Le président des Républicains se rend à Nanterre pour évoquer la création d'un "état d'urgence anti-trafics" à l'approche de l'élection présidentielle de 2027 à laquelle il est candidat.
Bruno Retailleau veut renverser la table. Interrogé ce jeudi 23 avril dans le Parisien, le président des Républicains, récemment désigné candidat du parti pour la prochaine présidentielle, évoque notamment un état d'urgence anti-trafics dans les quartiers minés par la drogue.
Dans ce contexte, il se rend ce jeudi dans le quartier Pablo Picasso à Nanterre, devenu l'épicentre des émeutes à l'été 2023 après la mort de Nahel.
Un état d'urgence anti-trafic
Lors de cette visite, le président des Républicains devrait rappeler ses propositions pour lutter contre le narcotrafic.

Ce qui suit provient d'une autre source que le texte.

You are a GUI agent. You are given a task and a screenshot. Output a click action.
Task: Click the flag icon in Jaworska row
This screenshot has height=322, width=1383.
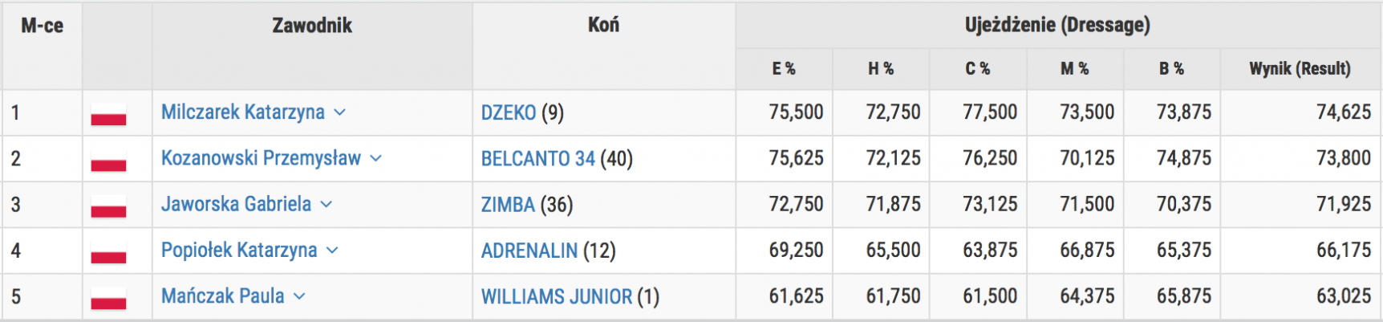coord(108,206)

À l'origine de la loi contre le crime organisé votée l'an dernier, le président des Républicains propose désormais de créer un état d'urgence anti-trafic dans une soixantaine de quartiers.
"Il faudra être capable d'y contrôler 24h/24 les sorties et les entrées, de multiplier les perquisitions administratives, de saisir les avoirs des criminels, voire de couper les réseaux électroniques", explique Bruno Retailleau au journal Le Parisien. "C'est une guerre que nous devons livrer", ajoute l'ancien ministre.

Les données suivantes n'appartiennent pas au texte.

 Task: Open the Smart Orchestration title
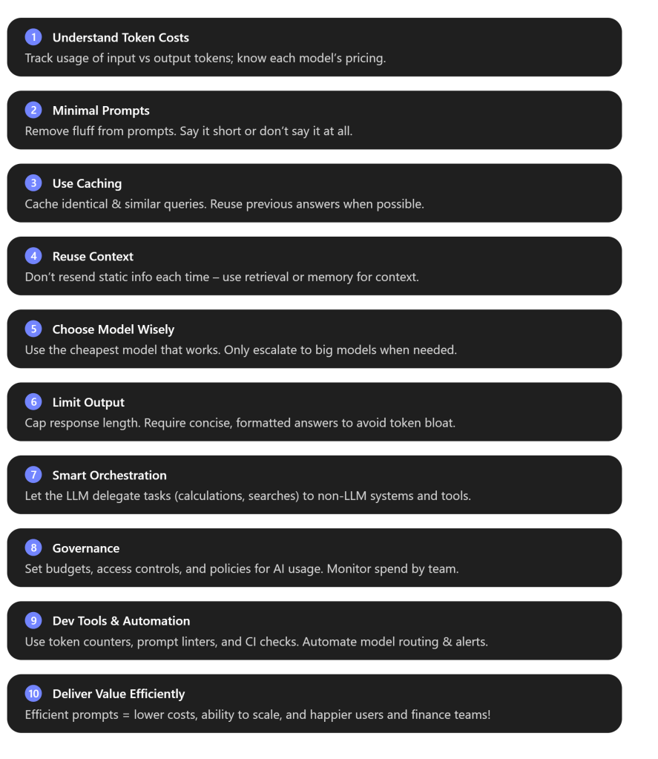109,475
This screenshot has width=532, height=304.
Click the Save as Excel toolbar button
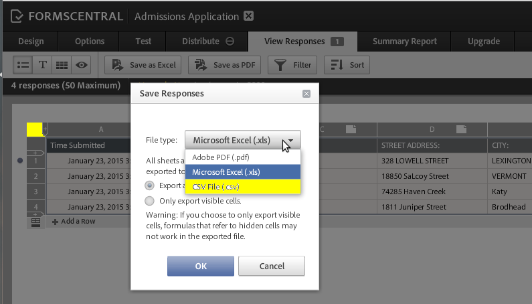[x=144, y=65]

Incarner une troisième voie
Politiquement, il espère incarner une troisième voie à droite entre Edouard Philippe et la candidature probable de Jordan Bardella. Il entend être plus ferme sur l'insécurité et l'immigration que le candidat d'horizon et plus crédible, espère-t-il, que le patron du RN sans expérience de gouvernement.
D'où la nécessité de prendre des risques et de mettre ainsi fin au round d'observation en cours chez les présidentiables. Selon tous les sondages, en cas de statu quo, Edouard Philippe accéderait au second tour dans un an.